Bone and calcium metabolism are intricately related. Calcium in turn is dependent on Vitamin D for absorption. The main sources of calcium are dairy products and green vegetables. Absorption of calcium may be reduced by bran and bran-based cereals. Vitamin D is made in the skin following sun exposure and the main dietary sources are from foods such as margarine, breakfast cereals, oily fish, meat and eggs.

Dietary factors therefore have an important role to play in healthy living. A healthy bone mass is also maintained with regular exercise. A varied diet should contain adequate calcium of at least 100mg per day for most adults. An exercise programme with brisk walking for about thirty minutes, five days a week, helps maintain and protect bone mass. Heavy alcohol drinking is associated with lowering of bone mineral mass. There is no clear relationship between smoking habit and fracture risk.

Dietary phyto-oestrogens are found in tofu and soya milk, lentils, sunflower and pumpkin seeds. Biochemically, these are similar to normal animal oestrogens and are thought to have a protective effect against bone loss. There are no scientific studies, however, to define the exact role of phyto-oestrogen use in the prevention of osteoporosis and fractures.


Biphosphonates are drugs that reduce the breakdown of bone and therefore maintain bone mass. Examples of available preparations are Fosamax (alendronate sodium), Didronel (disodium etidronate), Bonefos (sodium clodronate) and Actonel (risedronate sodium). There are many other biphosphonate drug preparations and these are all available by prescription only. The side effects of biphosphonates include gastrointestinal disturbances (nausea, diarrhoea, constipation, and abdominal pain), headache and rarely ‘flu-like symptoms. Biphosphonates on their own have been shown to reduce the risk of osteoporosis as well as to help stabilise and reverse established osteoporosis. It is important that directions for dosage and how the medicine is taken are closely followed to optimise absorption and efficacy of the tablets.

[Records from a collection]

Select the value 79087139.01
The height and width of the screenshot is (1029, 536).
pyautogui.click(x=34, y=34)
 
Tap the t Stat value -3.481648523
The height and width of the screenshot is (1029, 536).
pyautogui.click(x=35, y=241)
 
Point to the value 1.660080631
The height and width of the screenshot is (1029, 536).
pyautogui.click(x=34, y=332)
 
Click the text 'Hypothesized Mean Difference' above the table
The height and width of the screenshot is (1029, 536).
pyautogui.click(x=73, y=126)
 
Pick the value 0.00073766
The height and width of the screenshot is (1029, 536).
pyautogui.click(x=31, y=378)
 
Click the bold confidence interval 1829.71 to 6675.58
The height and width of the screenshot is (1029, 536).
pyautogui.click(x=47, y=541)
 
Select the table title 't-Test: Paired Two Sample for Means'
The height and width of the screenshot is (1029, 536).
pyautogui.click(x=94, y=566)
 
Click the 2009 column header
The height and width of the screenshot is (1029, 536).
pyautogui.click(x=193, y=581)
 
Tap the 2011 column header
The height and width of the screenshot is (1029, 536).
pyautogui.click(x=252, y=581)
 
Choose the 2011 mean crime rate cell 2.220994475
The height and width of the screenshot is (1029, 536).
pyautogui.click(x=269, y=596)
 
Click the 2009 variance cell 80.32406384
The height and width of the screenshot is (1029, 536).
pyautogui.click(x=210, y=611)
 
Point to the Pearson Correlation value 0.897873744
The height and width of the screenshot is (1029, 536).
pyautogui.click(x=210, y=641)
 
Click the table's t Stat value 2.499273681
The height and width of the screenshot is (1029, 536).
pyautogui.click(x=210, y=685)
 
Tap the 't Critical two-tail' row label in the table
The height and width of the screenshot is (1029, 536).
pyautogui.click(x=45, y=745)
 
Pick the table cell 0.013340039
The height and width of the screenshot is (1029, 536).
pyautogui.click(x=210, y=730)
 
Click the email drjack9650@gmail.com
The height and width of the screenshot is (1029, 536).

## What this task involves
From the bone health text above, set down word for word the part that begins with "Biphosphonates are drugs" and stops after "of the tablets.".

## Solution
Biphosphonates are drugs that reduce the breakdown of bone and therefore maintain bone mass. Examples of available preparations are Fosamax (alendronate sodium), Didronel (disodium etidronate), Bonefos (sodium clodronate) and Actonel (risedronate sodium). There are many other biphosphonate drug preparations and these are all available by prescription only. The side effects of biphosphonates include gastrointestinal disturbances (nausea, diarrhoea, constipation, and abdominal pain), headache and rarely ‘flu-like symptoms. Biphosphonates on their own have been shown to reduce the risk of osteoporosis as well as to help stabilise and reverse established osteoporosis. It is important that directions for dosage and how the medicine is taken are closely followed to optimise absorption and efficacy of the tablets.